*Exercises*
a. According to the world-building article, what major difference in the Harry Potter universe do the smaller differences stem from?
b. Say whether each statement agrees with the world-building article, answering yes or no and quoting the deciding words: (i) The Game of Thrones world is contained within our own. (ii) The two essential questions should be answered before any other world-building questions. (iii) The first step in creating a story from a world is to figure out the problems inherent to that world.

*Page excerpt*
If you type in the search-term world-building into bing, one of the very first results is a list of fantasy world-building questions. Famously, these questions can range from inquiries about the type of government to what shapes tables are.
If you find these types of questions useful while constructing the ins and outs of your world, great (just beware of world-builder’s disease, which will be the topic of another installment of this world-building series). But before you delve into those lists, I have the two essential world building questions that you need to answer first, before any others. These two questions will set you up for success, so that the world you create is cohesive, and that the answers you give to future world-building questions aren’t simply arbitrary. Does it really matter what shape the tables in your world are? Well, it might, if your tables are round because your world takes equality very seriously and that’s important to your story.
This questions will be most ostensibly useful for Scifi/Fantasy writers, but writers of realistic fiction can also benefit by concentrating on the micro-world they are creating between their characters.
Essential World Building Question #1:
What makes the world exceptional compared to our own?
What are the differences between the world you are creating and the real world? For example, in the Harry Potter universe, the answer to this question is that there is group of people who genetically inherit the ability to use magic. All of the other smaller differences (pictures moving, magic wands, etc.) stem from this one major difference.
You should also ask yourself if your new world is somehow connected to our own, or if it is completely separate. The Harry Potter world is contained entirely within our own, while the Game of Thrones world is a completely separate reality. Dystopian, post-apocalyptic, and worlds set in the future are all connected to this world through cause and effect. If your world is contained in our current world, or has stemmed off from it somehow, you’ll need to know how the existence if this sub-world or future world affects the ‘real world’, and vice versa.
Essential World Building Question #2
How do these differences relate to your story?
As a writer, it is important to remember that your world is a mere back-drop for your story, like a set in a school play. Of course you want this set to be believable enough to not be distracting, but story always comes first.
Many writers make the mistake of making the world the focus of their book, and may not even really have a story in mind. These people are not writing novels, they’re writing history and science books for places that don’t even exist. They’re committing the dreadful sin of info-dumping. They are suffering from world-builder’s disease, which is a terrible, terrible affliction.
It is possible to create a story from a world. The first step is to figure out who the people who populate the world are, then to figure out the problems inherent to this specific world. Decide which characters are caused the greatest amount of suffering from this problem. Then write about them dealing with it.

*Information provided*
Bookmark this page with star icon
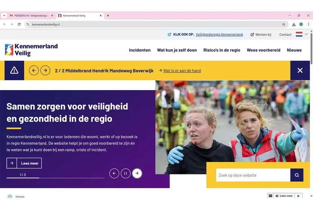tap(284, 24)
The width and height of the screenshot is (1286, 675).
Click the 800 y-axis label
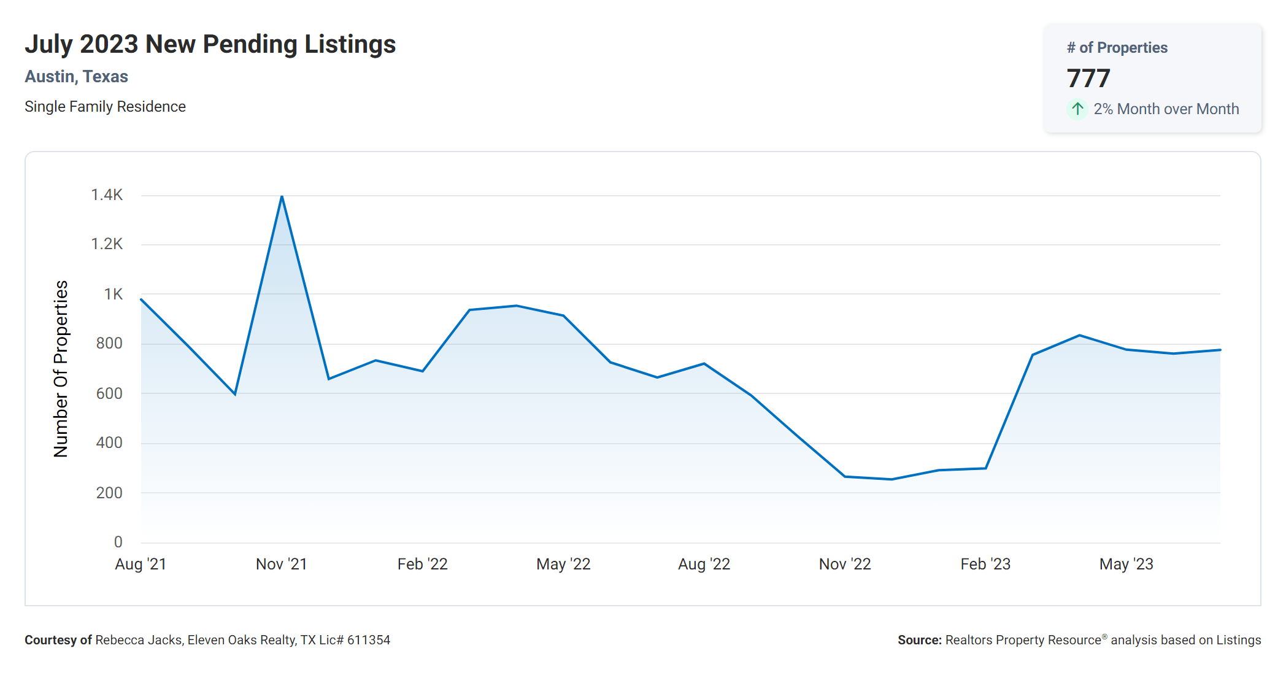(x=109, y=344)
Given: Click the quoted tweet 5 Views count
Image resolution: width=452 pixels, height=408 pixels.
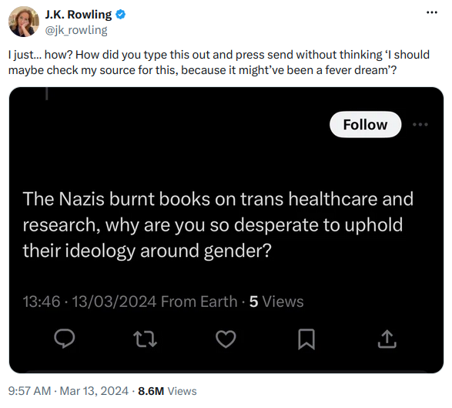Looking at the screenshot, I should click(276, 302).
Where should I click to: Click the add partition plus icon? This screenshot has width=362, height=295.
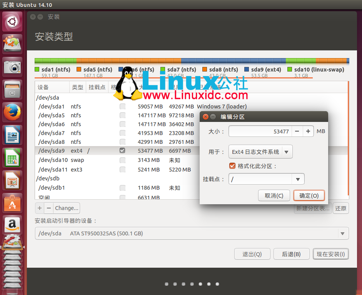[x=40, y=208]
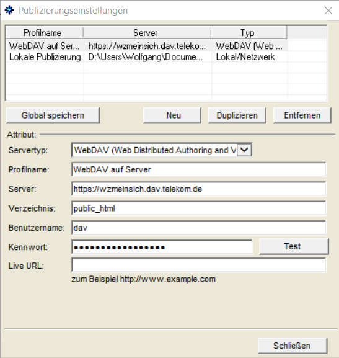Remove the profile using Entfernen
The height and width of the screenshot is (358, 339).
[x=302, y=115]
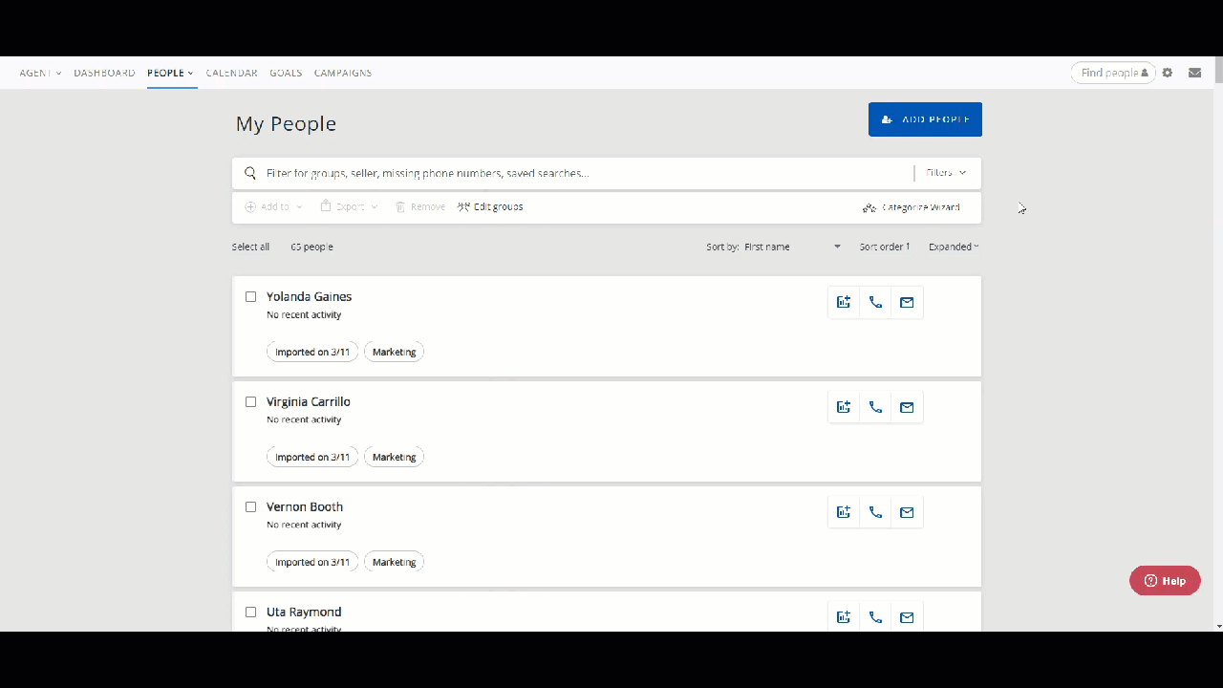This screenshot has height=688, width=1223.
Task: Go to the Dashboard tab
Action: tap(104, 73)
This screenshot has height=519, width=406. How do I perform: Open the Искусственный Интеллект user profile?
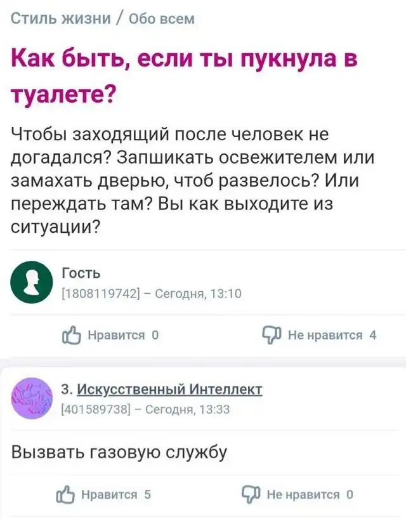pos(169,389)
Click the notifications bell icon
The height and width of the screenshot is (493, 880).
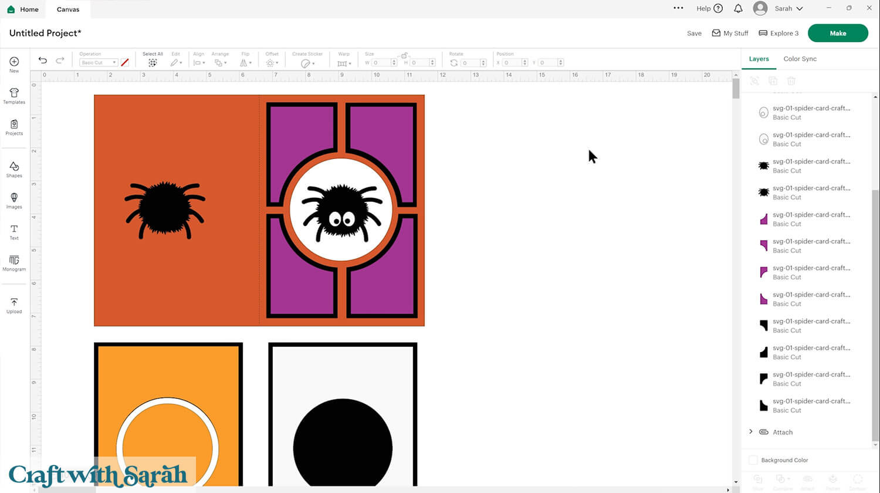[x=738, y=8]
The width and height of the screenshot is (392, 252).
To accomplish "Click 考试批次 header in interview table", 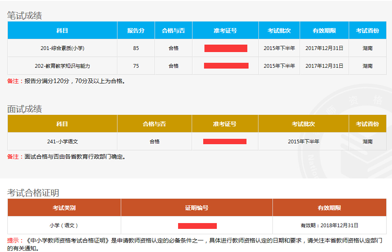I will coord(303,124).
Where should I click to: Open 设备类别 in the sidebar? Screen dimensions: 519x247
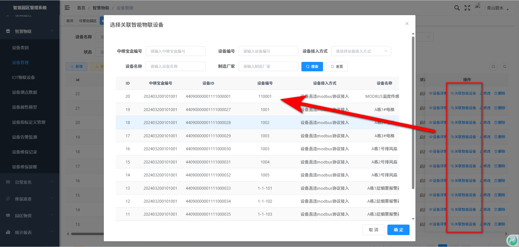pos(20,48)

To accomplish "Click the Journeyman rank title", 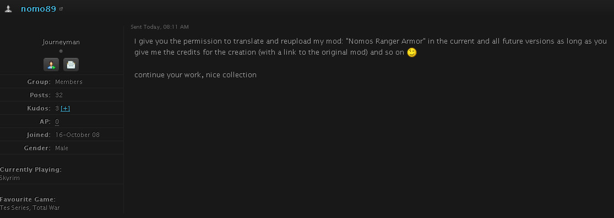I will 61,42.
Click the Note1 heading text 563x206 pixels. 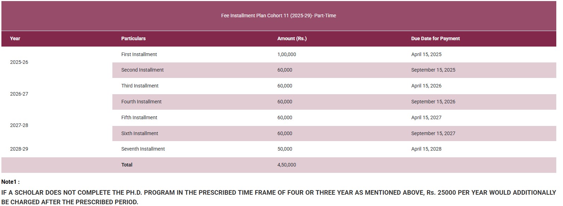(x=10, y=182)
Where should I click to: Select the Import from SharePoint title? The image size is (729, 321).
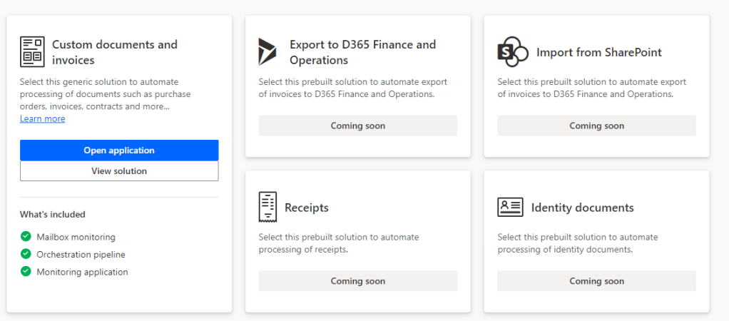pos(598,52)
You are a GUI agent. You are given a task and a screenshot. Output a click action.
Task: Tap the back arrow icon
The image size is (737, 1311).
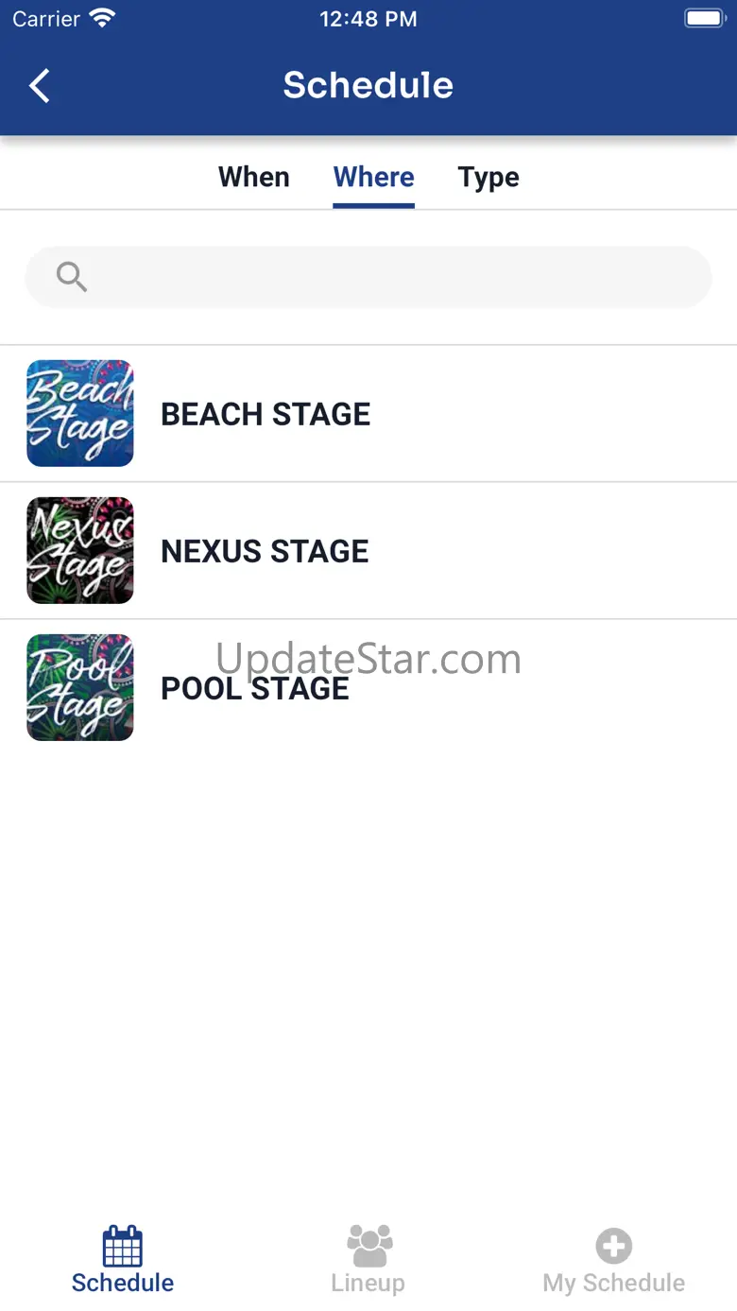tap(39, 86)

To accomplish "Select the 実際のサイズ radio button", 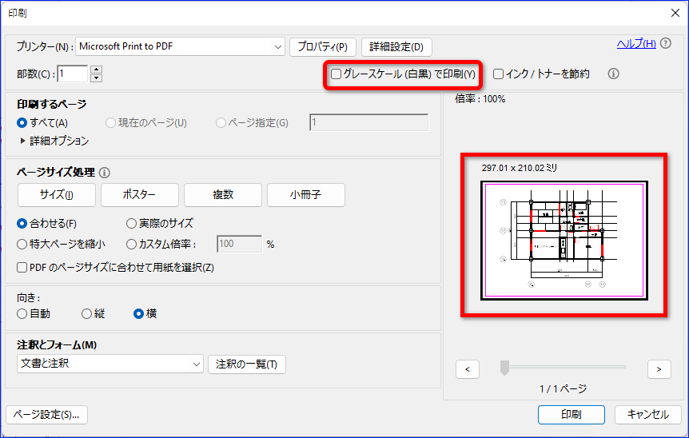I will coord(131,223).
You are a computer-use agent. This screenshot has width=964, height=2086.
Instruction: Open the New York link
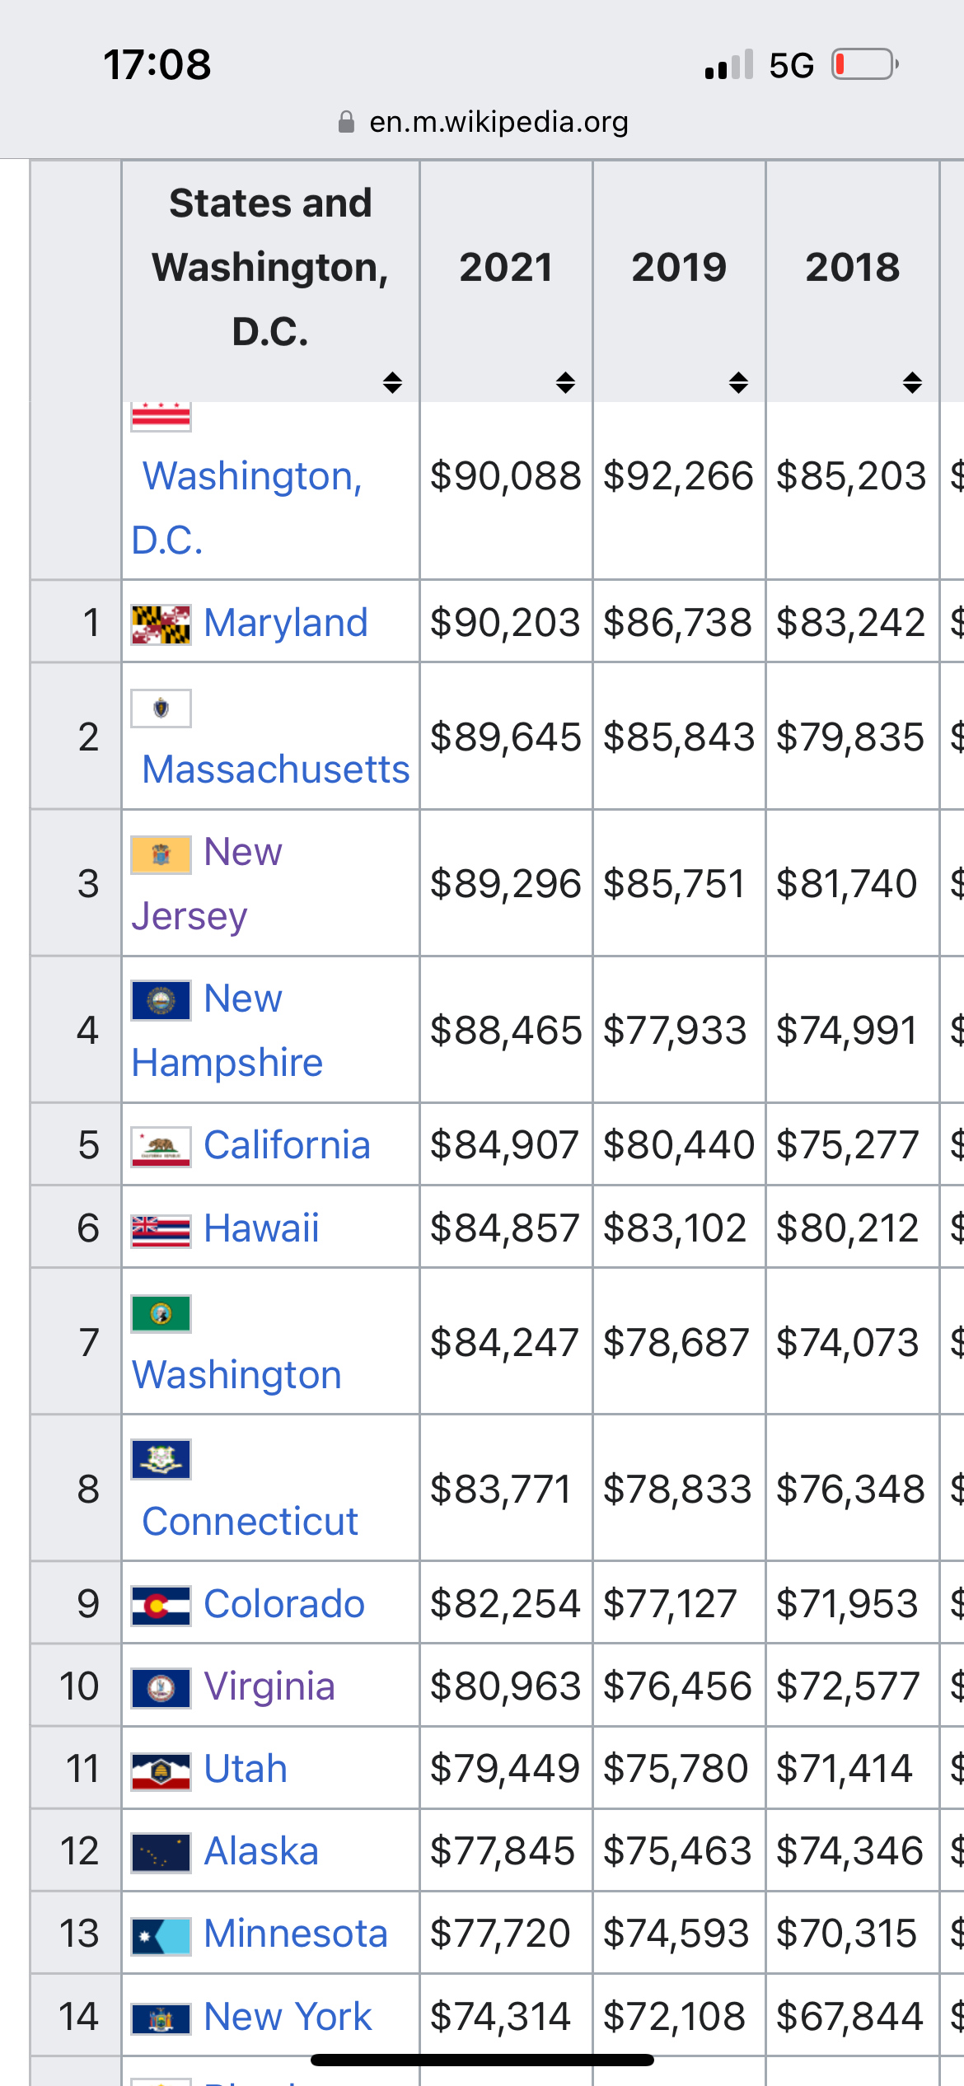(x=288, y=2017)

*Results of the tasks*
a. There is a group of people who genetically inherit the ability to use magic.

b.
(i) No: "the Game of Thrones world is a completely separate reality."
(ii) Yes: "I have the two essential world building questions that you need to answer first, before any others."
(iii) No: "The first step is to figure out who the people who populate the world are, then to figure out the problems inherent to this specific world."